§ **MATERIAL FOR THIS TASK**:
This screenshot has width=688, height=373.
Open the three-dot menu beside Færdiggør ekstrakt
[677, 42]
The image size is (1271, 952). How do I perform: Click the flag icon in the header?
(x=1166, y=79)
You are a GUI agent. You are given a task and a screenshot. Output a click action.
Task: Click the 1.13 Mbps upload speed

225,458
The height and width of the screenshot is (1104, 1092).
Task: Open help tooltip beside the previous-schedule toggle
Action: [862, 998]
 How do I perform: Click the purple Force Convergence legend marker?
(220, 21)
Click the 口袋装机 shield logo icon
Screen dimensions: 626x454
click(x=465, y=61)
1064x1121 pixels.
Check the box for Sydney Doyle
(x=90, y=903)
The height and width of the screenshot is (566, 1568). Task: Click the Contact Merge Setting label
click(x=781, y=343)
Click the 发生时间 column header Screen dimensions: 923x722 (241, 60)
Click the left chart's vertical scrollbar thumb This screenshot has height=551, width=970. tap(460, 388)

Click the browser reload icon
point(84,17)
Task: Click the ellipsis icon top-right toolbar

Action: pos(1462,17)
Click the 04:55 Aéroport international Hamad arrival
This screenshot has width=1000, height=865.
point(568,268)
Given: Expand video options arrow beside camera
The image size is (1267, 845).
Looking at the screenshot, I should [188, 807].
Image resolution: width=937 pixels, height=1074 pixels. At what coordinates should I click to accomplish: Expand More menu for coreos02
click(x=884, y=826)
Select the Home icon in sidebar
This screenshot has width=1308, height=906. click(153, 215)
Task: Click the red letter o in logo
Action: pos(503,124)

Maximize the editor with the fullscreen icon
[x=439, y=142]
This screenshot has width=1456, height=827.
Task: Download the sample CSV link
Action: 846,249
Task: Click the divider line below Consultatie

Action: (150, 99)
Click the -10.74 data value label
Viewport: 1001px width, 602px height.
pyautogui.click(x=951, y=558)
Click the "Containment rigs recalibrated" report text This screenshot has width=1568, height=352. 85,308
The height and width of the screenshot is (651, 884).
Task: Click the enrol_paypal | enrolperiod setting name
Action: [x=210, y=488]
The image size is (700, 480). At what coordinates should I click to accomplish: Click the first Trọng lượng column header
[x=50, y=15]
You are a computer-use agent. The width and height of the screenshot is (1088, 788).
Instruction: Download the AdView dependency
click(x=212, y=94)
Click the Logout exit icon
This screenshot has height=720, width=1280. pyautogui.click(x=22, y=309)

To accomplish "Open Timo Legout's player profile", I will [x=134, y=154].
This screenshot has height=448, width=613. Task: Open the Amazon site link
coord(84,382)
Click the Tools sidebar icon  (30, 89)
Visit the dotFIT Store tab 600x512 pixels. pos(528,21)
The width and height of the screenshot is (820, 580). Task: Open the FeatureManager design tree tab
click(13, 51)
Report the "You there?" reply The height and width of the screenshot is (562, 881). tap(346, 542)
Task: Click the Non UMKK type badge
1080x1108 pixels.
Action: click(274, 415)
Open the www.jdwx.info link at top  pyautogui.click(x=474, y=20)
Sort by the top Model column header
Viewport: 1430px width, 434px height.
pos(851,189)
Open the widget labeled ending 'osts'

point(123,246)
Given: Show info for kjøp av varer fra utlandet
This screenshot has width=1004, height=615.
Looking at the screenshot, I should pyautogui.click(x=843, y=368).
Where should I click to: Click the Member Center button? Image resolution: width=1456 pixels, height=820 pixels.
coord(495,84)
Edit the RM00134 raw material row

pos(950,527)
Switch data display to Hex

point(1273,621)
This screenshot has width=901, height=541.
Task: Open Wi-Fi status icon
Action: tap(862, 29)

§ **WHAT YOU SHOULD DO**: Reproduce every record, making sure each one stays exactly the same.

§ **SOLUTION TO THE PROBLEM**:
This screenshot has width=688, height=373.
Open the three-dot menu beside Færdiggør ekstrakt
[677, 42]
The image size is (1271, 952). How do I perform: Click the flag icon in the header?
(x=1166, y=79)
You are a GUI agent. You are given a task and a screenshot. Output a click action.
Task: Click the 1.13 Mbps upload speed

225,458
The height and width of the screenshot is (1104, 1092).
Task: Open help tooltip beside the previous-schedule toggle
Action: [862, 998]
 How do I perform: Click the purple Force Convergence legend marker?
(220, 21)
Click the 口袋装机 shield logo icon
Screen dimensions: 626x454
click(x=465, y=61)
1064x1121 pixels.
Check the box for Sydney Doyle
(x=90, y=903)
The height and width of the screenshot is (566, 1568). Task: Click the Contact Merge Setting label
click(x=781, y=343)
Click the 发生时间 column header Screen dimensions: 923x722 (241, 60)
Click the left chart's vertical scrollbar thumb This screenshot has height=551, width=970. tap(460, 388)

Click the browser reload icon
point(84,17)
Task: Click the ellipsis icon top-right toolbar

Action: pos(1462,17)
Click the 04:55 Aéroport international Hamad arrival
This screenshot has width=1000, height=865.
point(568,268)
Given: Expand video options arrow beside camera
The image size is (1267, 845).
Looking at the screenshot, I should [188, 807].
Image resolution: width=937 pixels, height=1074 pixels. At what coordinates should I click to accomplish: Expand More menu for coreos02
click(x=884, y=826)
Select the Home icon in sidebar
This screenshot has width=1308, height=906. click(153, 215)
Task: Click the red letter o in logo
Action: pos(503,124)

Maximize the editor with the fullscreen icon
[x=439, y=142]
This screenshot has width=1456, height=827.
Task: Download the sample CSV link
Action: 846,249
Task: Click the divider line below Consultatie

Action: (150, 99)
Click the -10.74 data value label
Viewport: 1001px width, 602px height.
pyautogui.click(x=951, y=558)
Click the "Containment rigs recalibrated" report text This screenshot has width=1568, height=352. 85,308
The height and width of the screenshot is (651, 884).
Task: Click the enrol_paypal | enrolperiod setting name
Action: [x=210, y=488]
The image size is (700, 480). At what coordinates should I click to accomplish: Click the first Trọng lượng column header
[x=50, y=15]
You are a computer-use agent. The width and height of the screenshot is (1088, 788).
Instruction: Download the AdView dependency
click(x=212, y=94)
Click the Logout exit icon
This screenshot has height=720, width=1280. pyautogui.click(x=22, y=309)

To accomplish "Open Timo Legout's player profile", I will [x=134, y=154].
This screenshot has height=448, width=613. Task: Open the Amazon site link
coord(84,382)
Click the Tools sidebar icon  (30, 89)
Visit the dotFIT Store tab 600x512 pixels. pos(528,21)
The width and height of the screenshot is (820, 580). Task: Open the FeatureManager design tree tab
click(13, 51)
Report the "You there?" reply The height and width of the screenshot is (562, 881). tap(346, 542)
Task: Click the Non UMKK type badge
1080x1108 pixels.
Action: click(274, 415)
Open the www.jdwx.info link at top  pyautogui.click(x=474, y=20)
Sort by the top Model column header
Viewport: 1430px width, 434px height.
pos(851,189)
Open the widget labeled ending 'osts'

point(123,246)
Given: Show info for kjøp av varer fra utlandet
This screenshot has width=1004, height=615.
Looking at the screenshot, I should pyautogui.click(x=843, y=368).
Where should I click to: Click the Member Center button? Image resolution: width=1456 pixels, height=820 pixels.
coord(495,84)
Edit the RM00134 raw material row

pos(950,527)
Switch data display to Hex

point(1273,621)
This screenshot has width=901, height=541.
Task: Open Wi-Fi status icon
Action: tap(862, 29)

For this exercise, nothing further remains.